Looking back, I feel so sorry for The Guy I Used to Date. I became a Christian about a year after we started dating. A Southern Baptist Christian nonetheless. It wasn’t long before I was begging him to go to Wednesday night youth group and to pray the Sinner’s prayer out loud. To me. So that I could know that I wasn’t unequally yoking myself to a heathen.
Needless to say this wasn’t exactly relationship building at its finest. And I’d be lying if I said that his lack of Jesus Freak-ness didn’t result in our habitual breaking up (described beautifully at Stuff Christians Like: Breaking up after a retreat) which I’m sure endeared him so much to our loving Savior.
What I’m trying to say is that giving things up for Jesus isn’t new to me. I’m not exactly awesome at it (I dated The Guy I Used to Date for 6 years and most of those break ups only lasted a few days), but I do try to listen when I feel the Holy Spirit prompting me. So it really shouldn’t surprise me that now that I don’t have boyfriends to give up I’d now be asked to let go of my true love, Facebook.
I’m doing a Bible study with a friend and one of the questions was, “Are you feeling led to give up something permanently or for a season?”
Well, I couldn’t use my normal go-to answer for that because I don’t have a boyfriend.
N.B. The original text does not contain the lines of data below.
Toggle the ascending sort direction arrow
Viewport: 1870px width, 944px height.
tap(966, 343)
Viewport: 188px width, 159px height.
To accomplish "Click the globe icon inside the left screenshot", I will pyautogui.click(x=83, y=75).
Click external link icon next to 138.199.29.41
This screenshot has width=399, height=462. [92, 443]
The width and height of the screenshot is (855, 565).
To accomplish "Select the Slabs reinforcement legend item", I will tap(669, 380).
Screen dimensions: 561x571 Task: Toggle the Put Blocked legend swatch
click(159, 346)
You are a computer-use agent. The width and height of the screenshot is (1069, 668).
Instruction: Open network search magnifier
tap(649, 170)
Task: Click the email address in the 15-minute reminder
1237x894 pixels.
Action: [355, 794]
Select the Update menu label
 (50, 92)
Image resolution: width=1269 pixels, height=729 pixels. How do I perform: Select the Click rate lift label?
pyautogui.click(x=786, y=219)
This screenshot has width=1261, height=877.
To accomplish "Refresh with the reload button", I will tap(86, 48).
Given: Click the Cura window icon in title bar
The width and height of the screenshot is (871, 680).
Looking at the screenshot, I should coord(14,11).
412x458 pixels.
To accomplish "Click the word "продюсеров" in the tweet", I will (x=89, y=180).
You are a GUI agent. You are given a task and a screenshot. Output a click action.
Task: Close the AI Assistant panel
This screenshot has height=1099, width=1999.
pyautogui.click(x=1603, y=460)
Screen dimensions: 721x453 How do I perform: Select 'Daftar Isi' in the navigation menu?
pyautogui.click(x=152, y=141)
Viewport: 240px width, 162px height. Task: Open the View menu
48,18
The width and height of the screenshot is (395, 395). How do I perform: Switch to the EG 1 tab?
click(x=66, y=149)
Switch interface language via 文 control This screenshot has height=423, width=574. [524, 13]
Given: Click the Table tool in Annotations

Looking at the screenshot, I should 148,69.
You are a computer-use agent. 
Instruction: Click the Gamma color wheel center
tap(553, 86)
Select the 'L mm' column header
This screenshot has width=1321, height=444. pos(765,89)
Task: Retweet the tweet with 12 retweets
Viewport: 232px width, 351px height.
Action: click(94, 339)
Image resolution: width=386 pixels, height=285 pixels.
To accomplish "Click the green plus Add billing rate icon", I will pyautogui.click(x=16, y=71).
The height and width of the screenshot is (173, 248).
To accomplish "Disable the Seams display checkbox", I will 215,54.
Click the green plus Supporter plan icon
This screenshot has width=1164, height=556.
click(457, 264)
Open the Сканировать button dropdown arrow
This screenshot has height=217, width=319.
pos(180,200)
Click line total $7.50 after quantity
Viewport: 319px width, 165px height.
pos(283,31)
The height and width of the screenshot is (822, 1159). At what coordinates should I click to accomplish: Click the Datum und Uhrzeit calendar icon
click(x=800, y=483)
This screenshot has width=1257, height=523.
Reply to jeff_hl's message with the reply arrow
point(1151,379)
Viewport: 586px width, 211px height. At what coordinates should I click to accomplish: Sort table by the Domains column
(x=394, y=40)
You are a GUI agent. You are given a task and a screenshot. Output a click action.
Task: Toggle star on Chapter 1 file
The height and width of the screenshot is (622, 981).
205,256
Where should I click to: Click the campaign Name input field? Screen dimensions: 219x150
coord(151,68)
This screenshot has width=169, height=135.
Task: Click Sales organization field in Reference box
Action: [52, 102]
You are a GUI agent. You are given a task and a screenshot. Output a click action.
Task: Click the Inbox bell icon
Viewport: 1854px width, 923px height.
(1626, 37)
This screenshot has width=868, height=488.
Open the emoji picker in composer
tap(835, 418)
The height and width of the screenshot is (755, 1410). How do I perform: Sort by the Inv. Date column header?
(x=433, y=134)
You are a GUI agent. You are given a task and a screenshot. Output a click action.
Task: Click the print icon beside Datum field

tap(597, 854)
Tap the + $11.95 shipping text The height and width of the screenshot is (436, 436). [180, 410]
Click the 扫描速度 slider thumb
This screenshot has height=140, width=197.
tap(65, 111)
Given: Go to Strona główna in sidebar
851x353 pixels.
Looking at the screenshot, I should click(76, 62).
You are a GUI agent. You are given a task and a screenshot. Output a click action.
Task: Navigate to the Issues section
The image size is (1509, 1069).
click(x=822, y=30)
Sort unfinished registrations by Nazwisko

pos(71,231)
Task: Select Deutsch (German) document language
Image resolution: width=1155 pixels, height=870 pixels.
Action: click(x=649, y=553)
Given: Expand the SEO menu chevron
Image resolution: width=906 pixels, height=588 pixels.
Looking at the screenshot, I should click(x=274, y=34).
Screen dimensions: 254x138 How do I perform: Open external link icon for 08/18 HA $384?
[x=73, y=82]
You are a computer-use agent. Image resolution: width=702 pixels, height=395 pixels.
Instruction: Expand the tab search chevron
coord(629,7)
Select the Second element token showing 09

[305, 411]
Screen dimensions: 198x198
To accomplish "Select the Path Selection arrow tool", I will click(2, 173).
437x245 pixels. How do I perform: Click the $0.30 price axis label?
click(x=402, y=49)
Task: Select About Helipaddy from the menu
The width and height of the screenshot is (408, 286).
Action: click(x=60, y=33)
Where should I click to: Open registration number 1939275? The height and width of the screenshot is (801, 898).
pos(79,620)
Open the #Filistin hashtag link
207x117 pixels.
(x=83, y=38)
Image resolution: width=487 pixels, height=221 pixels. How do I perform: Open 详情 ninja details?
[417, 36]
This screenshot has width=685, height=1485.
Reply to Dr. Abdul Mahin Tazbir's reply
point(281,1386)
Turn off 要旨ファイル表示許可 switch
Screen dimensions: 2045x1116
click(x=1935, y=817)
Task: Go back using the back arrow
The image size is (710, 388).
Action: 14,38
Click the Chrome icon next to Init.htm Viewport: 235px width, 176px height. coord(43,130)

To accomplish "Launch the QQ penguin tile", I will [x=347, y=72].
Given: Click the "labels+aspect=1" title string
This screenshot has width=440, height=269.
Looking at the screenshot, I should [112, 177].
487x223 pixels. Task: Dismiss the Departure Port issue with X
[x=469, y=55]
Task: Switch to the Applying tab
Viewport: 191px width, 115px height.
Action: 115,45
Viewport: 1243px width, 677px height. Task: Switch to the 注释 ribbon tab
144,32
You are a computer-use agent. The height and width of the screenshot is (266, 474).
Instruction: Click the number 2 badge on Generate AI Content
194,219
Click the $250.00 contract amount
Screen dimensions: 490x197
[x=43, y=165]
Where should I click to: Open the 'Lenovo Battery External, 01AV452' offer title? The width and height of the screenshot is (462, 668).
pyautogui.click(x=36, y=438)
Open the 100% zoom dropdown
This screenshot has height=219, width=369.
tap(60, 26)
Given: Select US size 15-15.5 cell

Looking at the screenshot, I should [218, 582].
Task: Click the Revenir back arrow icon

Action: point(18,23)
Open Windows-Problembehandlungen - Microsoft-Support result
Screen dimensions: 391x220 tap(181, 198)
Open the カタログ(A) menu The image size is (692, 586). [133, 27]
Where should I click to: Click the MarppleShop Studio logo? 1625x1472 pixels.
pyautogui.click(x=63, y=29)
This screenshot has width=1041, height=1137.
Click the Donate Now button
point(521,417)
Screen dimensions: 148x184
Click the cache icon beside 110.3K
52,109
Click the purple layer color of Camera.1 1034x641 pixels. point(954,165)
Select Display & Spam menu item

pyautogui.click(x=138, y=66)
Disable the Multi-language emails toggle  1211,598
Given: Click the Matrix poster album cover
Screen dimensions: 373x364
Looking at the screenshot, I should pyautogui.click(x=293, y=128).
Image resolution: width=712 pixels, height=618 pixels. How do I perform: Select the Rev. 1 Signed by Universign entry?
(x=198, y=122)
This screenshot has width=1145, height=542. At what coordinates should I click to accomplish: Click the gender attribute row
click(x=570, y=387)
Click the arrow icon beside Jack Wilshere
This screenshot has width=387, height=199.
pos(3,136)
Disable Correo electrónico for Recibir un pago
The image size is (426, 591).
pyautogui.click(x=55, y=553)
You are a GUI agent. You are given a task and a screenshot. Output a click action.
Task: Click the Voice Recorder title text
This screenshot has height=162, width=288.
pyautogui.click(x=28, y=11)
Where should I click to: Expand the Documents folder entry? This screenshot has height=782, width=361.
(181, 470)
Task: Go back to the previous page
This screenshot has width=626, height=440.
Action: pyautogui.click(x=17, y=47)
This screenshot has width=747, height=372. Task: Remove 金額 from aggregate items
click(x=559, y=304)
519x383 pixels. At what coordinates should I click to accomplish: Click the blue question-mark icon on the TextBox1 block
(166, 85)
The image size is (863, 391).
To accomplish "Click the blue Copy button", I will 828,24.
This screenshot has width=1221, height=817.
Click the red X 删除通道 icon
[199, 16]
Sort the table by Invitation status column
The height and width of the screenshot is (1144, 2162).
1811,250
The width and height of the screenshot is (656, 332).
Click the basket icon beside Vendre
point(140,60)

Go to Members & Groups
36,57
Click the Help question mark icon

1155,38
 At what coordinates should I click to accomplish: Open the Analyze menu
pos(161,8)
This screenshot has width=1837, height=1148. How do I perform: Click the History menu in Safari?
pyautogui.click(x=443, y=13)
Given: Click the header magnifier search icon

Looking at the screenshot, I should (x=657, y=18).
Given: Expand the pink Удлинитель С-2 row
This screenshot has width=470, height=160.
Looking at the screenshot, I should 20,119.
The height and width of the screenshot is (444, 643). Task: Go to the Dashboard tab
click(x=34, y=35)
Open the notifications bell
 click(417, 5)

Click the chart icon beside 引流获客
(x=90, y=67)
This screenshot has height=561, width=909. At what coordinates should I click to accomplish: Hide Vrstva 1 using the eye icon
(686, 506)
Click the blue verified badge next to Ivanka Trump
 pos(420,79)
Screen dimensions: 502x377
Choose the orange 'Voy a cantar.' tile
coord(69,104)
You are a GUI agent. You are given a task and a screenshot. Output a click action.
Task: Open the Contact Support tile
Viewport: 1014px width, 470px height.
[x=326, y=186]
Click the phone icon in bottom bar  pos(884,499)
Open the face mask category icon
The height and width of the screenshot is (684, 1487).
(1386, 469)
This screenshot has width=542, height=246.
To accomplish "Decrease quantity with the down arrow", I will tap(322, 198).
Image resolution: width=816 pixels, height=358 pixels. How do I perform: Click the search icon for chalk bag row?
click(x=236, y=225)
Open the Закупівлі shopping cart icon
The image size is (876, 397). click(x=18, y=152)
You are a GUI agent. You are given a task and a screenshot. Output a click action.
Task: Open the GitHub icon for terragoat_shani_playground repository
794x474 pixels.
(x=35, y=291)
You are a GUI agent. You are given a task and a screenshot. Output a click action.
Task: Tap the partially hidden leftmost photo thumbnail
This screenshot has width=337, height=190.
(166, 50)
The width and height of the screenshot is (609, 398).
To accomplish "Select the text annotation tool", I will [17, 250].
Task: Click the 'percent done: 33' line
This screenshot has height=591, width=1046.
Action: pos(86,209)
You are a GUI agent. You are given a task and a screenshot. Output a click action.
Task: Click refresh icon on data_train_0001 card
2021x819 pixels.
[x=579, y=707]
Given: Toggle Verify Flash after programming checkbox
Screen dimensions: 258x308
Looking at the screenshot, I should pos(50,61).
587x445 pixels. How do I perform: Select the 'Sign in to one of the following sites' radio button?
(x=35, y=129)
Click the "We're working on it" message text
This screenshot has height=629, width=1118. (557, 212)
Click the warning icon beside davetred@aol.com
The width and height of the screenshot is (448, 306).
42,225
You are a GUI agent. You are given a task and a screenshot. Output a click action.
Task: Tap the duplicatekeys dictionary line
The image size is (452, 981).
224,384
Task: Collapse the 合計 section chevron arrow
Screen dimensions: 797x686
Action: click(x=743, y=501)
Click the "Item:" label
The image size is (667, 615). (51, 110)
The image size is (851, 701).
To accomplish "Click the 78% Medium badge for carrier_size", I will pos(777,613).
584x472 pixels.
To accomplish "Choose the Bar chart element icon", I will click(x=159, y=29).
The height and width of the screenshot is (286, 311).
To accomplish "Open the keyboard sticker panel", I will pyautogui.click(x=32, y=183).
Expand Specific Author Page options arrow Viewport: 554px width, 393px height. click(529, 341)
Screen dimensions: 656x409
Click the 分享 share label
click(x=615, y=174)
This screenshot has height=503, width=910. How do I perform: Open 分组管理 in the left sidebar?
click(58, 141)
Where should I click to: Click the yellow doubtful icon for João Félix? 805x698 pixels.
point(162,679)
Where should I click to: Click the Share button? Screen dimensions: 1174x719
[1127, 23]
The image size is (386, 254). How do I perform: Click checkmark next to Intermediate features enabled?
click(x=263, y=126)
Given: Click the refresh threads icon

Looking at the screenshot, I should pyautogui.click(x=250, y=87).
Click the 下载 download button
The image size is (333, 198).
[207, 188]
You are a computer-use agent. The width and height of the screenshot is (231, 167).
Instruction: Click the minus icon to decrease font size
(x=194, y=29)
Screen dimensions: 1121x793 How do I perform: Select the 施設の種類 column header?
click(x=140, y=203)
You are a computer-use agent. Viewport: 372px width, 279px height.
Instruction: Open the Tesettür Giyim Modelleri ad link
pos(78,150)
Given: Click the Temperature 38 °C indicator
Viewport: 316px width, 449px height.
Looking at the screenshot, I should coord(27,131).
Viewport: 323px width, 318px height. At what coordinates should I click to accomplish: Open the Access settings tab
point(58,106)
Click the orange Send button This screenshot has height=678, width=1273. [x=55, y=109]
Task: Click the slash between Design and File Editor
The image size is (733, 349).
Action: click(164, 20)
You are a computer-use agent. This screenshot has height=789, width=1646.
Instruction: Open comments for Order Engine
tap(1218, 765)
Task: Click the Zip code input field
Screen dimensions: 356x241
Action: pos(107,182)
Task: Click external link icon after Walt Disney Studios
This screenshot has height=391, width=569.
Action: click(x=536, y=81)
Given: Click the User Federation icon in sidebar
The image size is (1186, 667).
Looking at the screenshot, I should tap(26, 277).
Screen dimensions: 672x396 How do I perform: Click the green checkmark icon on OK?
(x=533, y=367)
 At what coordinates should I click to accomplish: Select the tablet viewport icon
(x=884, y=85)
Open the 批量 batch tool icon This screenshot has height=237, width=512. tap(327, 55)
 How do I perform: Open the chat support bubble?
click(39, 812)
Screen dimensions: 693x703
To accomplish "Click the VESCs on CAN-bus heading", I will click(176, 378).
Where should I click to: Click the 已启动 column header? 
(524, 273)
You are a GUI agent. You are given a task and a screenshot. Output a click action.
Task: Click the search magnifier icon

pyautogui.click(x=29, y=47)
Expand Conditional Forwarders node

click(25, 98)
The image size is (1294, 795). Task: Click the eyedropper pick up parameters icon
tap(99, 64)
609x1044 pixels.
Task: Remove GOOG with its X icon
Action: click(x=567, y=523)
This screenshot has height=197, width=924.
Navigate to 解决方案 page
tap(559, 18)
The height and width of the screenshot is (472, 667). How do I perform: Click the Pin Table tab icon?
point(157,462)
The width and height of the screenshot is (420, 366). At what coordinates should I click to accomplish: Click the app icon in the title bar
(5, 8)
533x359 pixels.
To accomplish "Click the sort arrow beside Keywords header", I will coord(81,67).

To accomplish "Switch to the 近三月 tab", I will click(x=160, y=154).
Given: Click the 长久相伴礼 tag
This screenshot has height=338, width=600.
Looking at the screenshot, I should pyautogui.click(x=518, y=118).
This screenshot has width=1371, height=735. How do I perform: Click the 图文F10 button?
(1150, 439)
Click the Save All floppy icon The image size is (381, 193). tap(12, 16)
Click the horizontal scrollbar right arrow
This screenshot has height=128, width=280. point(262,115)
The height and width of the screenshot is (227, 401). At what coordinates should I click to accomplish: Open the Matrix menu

And I don’t think I’m allowed to give up my husband because, well, that would be divorce. Not only would that go against most Christian values, but can you imagine what that would do to business? A divorced premarital counselor? Yeah…
So Facebook was kicked to the curb.
I’m making jokes, but in all seriousness I believe the Lord opened my eyes up to how much time I was wasting on Facebook. I mean, I could watch an entire evening waste away as I went around looking at baby & engagement photo albums, deciding whether it would be totally rude/snobby to ignore a friend request or trying to figure out who passive-aggressive status updates were directed towards. It was sick.